## Step 1: Define the symbolic representation of the problem

Let's denote the number of fishes caught as $x_1$ and the number of birds caught as $x_2$. The objective is to maximize the points, which can be represented as $4x_1 + 6x_2$.

## Step 2: Identify the constraints

The constraints based on the problem description are:
1. $x_1 \geq 6$ (at least 6 fishes)
2. $x_2 \geq 2$ (at least 2 birds)
3. $x_1 \leq 9$ (at most 9 fishes)
4. $x_2 \leq 4$ (at most 4 birds)
5. $x_1 + x_2 \leq 12$ (no more than 12 animals in total)

## 3: Symbolic representation in JSON format

```json
{
    'sym_variables': [('x1', 'fishes'), ('x2', 'birds')],
    'objective_function': '4*x1 + 6*x2',
    'constraints': [
        'x1 >= 6',
        'x2 >= 2',
        'x1 <= 9',
        'x2 <= 4',
        'x1 + x2 <= 12'
    ]
}
```

## 4: Convert the problem into Gurobi code

To solve this linear programming problem using Gurobi, we will use the Gurobi Python interface. First, ensure you have Gurobi installed in your Python environment. You can install it via pip: `pip install gurobi`.

```python
import gurobi as gp

# Create a new model
model = gp.Model("fish_bird_catch")

# Define the variables
x1 = model.addVar(lb=0, ub=gp.GRB.INFINITY, name="fishes")
x2 = model.addVar(lb=0, ub=gp.GRB.INFINITY, name="birds")

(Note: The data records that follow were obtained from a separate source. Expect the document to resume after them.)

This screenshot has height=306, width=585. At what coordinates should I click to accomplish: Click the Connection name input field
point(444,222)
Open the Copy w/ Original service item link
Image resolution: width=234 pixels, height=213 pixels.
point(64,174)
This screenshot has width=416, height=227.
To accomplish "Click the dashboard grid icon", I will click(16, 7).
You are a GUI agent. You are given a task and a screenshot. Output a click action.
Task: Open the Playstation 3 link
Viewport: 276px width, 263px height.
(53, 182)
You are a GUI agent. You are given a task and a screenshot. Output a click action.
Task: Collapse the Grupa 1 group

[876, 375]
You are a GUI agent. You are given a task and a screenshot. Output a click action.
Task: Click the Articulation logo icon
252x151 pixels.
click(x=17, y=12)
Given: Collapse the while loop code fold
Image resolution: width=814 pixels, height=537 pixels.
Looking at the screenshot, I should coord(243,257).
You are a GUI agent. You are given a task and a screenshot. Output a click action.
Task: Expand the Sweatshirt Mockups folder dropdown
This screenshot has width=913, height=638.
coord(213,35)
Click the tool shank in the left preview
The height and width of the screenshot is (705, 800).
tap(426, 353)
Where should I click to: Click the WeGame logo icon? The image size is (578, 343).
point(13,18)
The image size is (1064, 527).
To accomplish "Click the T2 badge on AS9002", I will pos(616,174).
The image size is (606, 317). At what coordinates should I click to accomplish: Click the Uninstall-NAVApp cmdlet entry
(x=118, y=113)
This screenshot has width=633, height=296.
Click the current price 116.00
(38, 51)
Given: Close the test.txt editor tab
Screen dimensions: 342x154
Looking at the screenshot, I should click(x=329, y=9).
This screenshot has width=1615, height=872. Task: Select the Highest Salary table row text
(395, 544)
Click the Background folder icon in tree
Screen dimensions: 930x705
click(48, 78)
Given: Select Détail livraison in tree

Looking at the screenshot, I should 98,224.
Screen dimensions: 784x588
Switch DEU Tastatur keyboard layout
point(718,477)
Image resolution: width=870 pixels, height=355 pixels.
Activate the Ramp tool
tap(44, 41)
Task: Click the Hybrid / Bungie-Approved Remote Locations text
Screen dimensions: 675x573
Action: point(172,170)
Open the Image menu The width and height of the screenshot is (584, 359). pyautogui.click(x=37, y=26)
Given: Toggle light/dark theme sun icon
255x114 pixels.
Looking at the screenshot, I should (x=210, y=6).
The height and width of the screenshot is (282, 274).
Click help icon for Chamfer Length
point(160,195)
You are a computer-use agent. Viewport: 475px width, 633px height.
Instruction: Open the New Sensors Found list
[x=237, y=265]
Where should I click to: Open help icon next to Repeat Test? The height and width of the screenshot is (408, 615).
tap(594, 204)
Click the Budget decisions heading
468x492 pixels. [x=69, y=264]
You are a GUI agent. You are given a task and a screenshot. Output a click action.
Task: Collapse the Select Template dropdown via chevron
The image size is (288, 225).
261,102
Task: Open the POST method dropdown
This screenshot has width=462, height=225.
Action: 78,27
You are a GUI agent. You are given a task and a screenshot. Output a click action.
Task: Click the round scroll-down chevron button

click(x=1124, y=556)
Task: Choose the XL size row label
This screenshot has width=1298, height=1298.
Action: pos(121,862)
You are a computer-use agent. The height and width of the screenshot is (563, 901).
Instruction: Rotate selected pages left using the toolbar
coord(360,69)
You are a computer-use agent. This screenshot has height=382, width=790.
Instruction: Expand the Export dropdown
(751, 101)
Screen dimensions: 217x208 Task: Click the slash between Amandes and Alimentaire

# Set bounds and constraints
x1.lb = 6
x2.lb = 2
x1.ub = 9
x2.ub = 4

# Add constraints
model.addConstr(x1 <= 9, name="max_fishes")
model.addConstr(x2 <= 4, name="max_birds")
model.addConstr(x1 + x2 <= 12, name="total_animals")

# Objective function
model.setObjective(4 * x1 + 6 * x2, gp.GRB.MAXIMIZE)

# Optimize the model
model.optimize()

# Print the results
if model.status == gp.GRB.OPTIMAL:
    print("Optimal solution found.")
    print(f"Catch {x1.varValue} fishes and {x2.varValue} birds to maximize points.")
else:
    print("No optimal solution found.")
```

This Gurobi code defines the variables, sets their bounds, adds constraints, specifies the objective function, and then solves the model. If an optimal solution is found, it prints out the optimal number of fishes and birds to catch.